One evening when Haner slipped into the Speaking Room before dinner, she found Berend deep in conversation with the Dignified Londaver. His parents were also present, as were a few others of their neighbors. Many of those Berend liked best were away, making up hunting parties in remote locations. As Haner made herself attentive to the elderly Exalt Londaver, she could not help noticing that Berend and young Londaver kept turning their heads to look at her.
After dinner, and after sponging, Dignified Londaver suggested to Haner that as it was such a fine night they should go out and look at the stars. The elder members of the party smiled at the thought, and, Haner suspected, at the predictable nature of it. She herself could not for the moment tell what she felt. She had once been excited by Londaver’s attention, but then when once it had been withdrawn she could not feel the same excitement again. Nevertheless she followed him out to the topmost ledge and opened her eyes to the winter sky, which was magnificent. The stars hung against the blackness in their multicolored profusion, like a spilt box of gems. Haner picked out the familiar constellations. The Great Beef was rising, with the Little Veal at her tail. The Winter Princess held out her hand in blessing.
“Aren’t they glorious?” Londaver asked.
&n
bsp; “Oh yes,” Haner agreed.
“And think of our ancestors seeing them just the same and finding all those shapes in them. I’ve thought of that since you told me about that, that time, you remember, when you were staying here before?” Londaver spoke as if he had not seen her since her visit to Daverak when they had danced and looked at the stars, as if the polite but formal intercourse they had shared in the last months had never happened.
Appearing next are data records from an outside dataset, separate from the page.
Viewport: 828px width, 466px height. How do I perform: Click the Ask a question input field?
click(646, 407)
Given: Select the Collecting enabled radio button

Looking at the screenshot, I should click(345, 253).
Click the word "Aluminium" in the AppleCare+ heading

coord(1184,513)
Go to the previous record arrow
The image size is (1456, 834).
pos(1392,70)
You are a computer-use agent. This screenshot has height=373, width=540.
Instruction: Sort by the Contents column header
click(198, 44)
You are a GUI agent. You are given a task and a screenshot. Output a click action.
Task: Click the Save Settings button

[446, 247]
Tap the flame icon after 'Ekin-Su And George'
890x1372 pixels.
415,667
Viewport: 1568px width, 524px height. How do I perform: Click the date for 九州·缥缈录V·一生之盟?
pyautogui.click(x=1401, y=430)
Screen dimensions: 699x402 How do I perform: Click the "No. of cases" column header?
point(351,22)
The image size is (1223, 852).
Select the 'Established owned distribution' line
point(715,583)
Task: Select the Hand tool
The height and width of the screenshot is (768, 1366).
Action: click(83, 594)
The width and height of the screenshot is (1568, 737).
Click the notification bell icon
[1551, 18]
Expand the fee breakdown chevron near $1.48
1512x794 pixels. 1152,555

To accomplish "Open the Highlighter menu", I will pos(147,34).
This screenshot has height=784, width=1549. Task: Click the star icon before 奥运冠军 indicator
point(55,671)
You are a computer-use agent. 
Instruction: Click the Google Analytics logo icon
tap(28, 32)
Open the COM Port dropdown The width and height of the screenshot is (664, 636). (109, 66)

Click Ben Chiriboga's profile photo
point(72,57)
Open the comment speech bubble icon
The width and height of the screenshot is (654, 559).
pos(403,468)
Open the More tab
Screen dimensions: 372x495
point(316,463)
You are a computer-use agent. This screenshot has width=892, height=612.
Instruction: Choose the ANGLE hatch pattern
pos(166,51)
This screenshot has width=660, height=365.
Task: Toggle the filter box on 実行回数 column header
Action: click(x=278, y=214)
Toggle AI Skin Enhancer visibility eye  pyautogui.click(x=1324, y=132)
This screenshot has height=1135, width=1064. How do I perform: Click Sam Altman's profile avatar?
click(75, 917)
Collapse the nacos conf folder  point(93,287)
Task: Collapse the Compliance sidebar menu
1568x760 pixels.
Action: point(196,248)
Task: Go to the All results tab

She did not feel at all romantic, she felt angry.
“So what brings you out under them tonight, Dignified?” she asked, as coldly as she could.
“The beauty of your eyes to outshine them,” he said, awkwardly.
Haner wanted to bite him. “Don’t you think this is ridiculous, when you’ve been ignoring me all this time?” she asked.
“Ignoring you?” He was confused. “I wasn’t. I always liked you.”
“I’d respect you a great deal more if you spoke the truth,” Haner said. “Now I believe I shall return to the Speaking Room, there’s a chill in the air.”
“Only on your side,” Londaver said. “Honestly, I’ve always liked you. But you know I’m a poor dragon, living on what my parents allow me, and they’re not really rich. I couldn’t afford to marry where there wasn’t a little dowry to ease things along. After your father died I kept my distance because I hadn’t made any promises and I didn’t want to make any I couldn’t keep. I tried to put you out of my mind, but I always cared for you. Now Berend tells me things have changed again. She says Daverak will treat you as a daughter and dig out some extra gold to pad out what your father left you, to make it the same as hers was. That’s uncommonly good of Daverak, and it means I’m free to think of you again.”